The authors conclude that for patients with MAVD and symptoms or LV dysfunction, once other potential causes have been excluded, It can be concluded that adding moderate AR to moderate AS equals severe aortic valve disease for that individual. As for patients with severe AS or severe AR, Valve intervention may be appropriate in these patients, with similar considerations in shared decision making for the choice of prosthetic valve type and route of implantation.
Clinical management of patients with combined moderate AS and moderate AR remains challenging. As always, we should listen to the patient look at the valve.
¶ Featured Discussion Forum Contributions
This issue is also complemented by two discussion forum contributions. In a contribution entitled Is it all about mitral annular disjunction? Rohit Jawa, Luka Christin, and Francesca Delling from the University of California, San Francisco, California, USA, comment on the recently published paper entitled Mitral annular disjunction and mitral valve prolapse long term risk of ventricular arrhythmias after surgery by Clara Lodin et al from the Karolinska Institut in Stockholm, Sweden.

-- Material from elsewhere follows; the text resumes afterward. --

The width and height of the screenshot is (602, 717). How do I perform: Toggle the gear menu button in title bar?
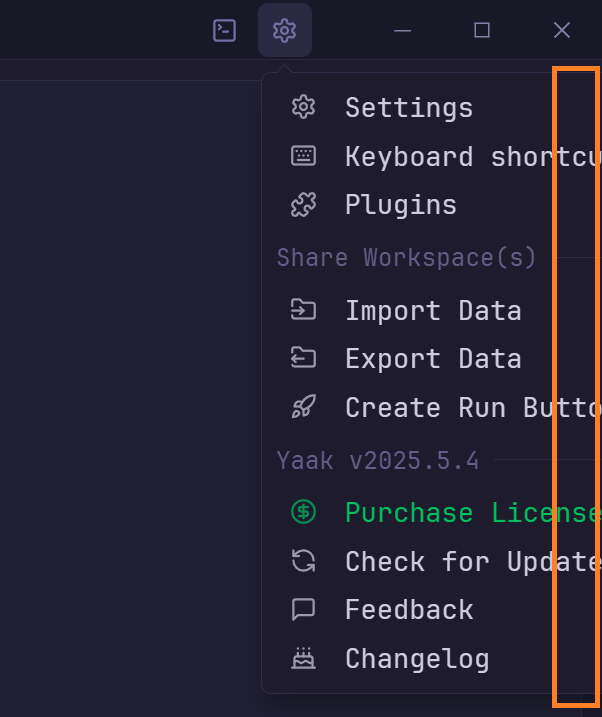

In another contribution entitled Concomitant surgical burden in Raya Implications for interpreting the primary endpoint. Pradip Narayana from Narayana Health in Kolkata, India. Comment on the recent published paper entitled Transcatheter versus Surgical Aortic Valve Replacement in Women, The Rhea Trial, by Didier Jetje et al. from the Clinique Pasteur in Toulouse, France. The editors hope that this issue of the European Heart Journal will be of interest to its listeners.